INSTRUCTIONS TO FOLLOW: Rewrite the data below, replacing every instance of "label" with "caption" and keeping everything else the same.

══════

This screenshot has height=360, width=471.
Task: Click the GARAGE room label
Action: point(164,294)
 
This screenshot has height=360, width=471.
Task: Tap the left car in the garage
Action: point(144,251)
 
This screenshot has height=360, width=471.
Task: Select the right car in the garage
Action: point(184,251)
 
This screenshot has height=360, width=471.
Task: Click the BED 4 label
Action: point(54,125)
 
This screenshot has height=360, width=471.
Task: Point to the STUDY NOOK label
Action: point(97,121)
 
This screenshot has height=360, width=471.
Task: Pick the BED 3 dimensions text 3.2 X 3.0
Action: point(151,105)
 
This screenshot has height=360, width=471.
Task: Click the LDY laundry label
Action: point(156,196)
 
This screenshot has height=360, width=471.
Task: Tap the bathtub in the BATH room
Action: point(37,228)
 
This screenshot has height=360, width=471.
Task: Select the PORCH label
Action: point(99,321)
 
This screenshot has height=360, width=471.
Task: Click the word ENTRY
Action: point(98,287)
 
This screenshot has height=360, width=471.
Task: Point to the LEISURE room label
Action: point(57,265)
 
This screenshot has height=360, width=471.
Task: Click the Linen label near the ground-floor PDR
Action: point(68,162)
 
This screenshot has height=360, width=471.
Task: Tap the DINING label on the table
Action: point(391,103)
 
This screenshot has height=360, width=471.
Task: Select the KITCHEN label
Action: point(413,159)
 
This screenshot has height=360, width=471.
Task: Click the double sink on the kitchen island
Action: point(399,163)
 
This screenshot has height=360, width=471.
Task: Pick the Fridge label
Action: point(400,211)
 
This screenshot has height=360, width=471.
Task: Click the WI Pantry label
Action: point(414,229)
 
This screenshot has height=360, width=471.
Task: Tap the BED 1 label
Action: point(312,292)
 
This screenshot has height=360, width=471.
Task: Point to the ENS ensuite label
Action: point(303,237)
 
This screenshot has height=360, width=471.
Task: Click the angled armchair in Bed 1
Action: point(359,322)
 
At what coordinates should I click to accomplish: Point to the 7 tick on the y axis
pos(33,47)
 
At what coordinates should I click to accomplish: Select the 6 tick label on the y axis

══════

IN RESPONSE:
This screenshot has height=360, width=471.
Task: Click the GARAGE room caption
Action: point(164,294)
 
This screenshot has height=360, width=471.
Task: Tap the left car in the garage
Action: point(144,251)
 
This screenshot has height=360, width=471.
Task: Select the right car in the garage
Action: point(184,251)
 
This screenshot has height=360, width=471.
Task: Click the BED 4 caption
Action: point(54,125)
 
This screenshot has height=360, width=471.
Task: Point to the STUDY NOOK caption
Action: point(97,121)
 
This screenshot has height=360, width=471.
Task: Pick the BED 3 dimensions text 3.2 X 3.0
Action: point(151,105)
 
This screenshot has height=360, width=471.
Task: Click the LDY laundry caption
Action: point(156,196)
 
This screenshot has height=360, width=471.
Task: Tap the bathtub in the BATH room
Action: point(37,228)
 
This screenshot has height=360, width=471.
Task: Select the PORCH caption
Action: point(99,321)
 
This screenshot has height=360, width=471.
Task: Click the word ENTRY
Action: point(98,287)
 
This screenshot has height=360, width=471.
Task: Point to the LEISURE room caption
Action: point(57,265)
 
This screenshot has height=360, width=471.
Task: Click the Linen caption near the ground-floor PDR
Action: point(68,162)
 
This screenshot has height=360, width=471.
Task: Tap the DINING caption on the table
Action: point(391,103)
 
This screenshot has height=360, width=471.
Task: Select the KITCHEN caption
Action: point(413,159)
 
This screenshot has height=360, width=471.
Task: Click the double sink on the kitchen island
Action: point(399,163)
 
This screenshot has height=360, width=471.
Task: Pick the Fridge caption
Action: point(400,211)
 
This screenshot has height=360, width=471.
Task: Click the WI Pantry caption
Action: point(414,229)
 
This screenshot has height=360, width=471.
Task: Tap the BED 1 caption
Action: point(312,292)
 
This screenshot has height=360, width=471.
Task: Point to the ENS ensuite caption
Action: point(303,237)
 
This screenshot has height=360, width=471.
Task: Click the angled armchair in Bed 1
Action: point(359,322)
 
At what coordinates should I click to accomplish: Point to the 7 tick on the y axis
pos(33,47)
 
At what coordinates should I click to accomplish: Select the 6 tick caption on the y axis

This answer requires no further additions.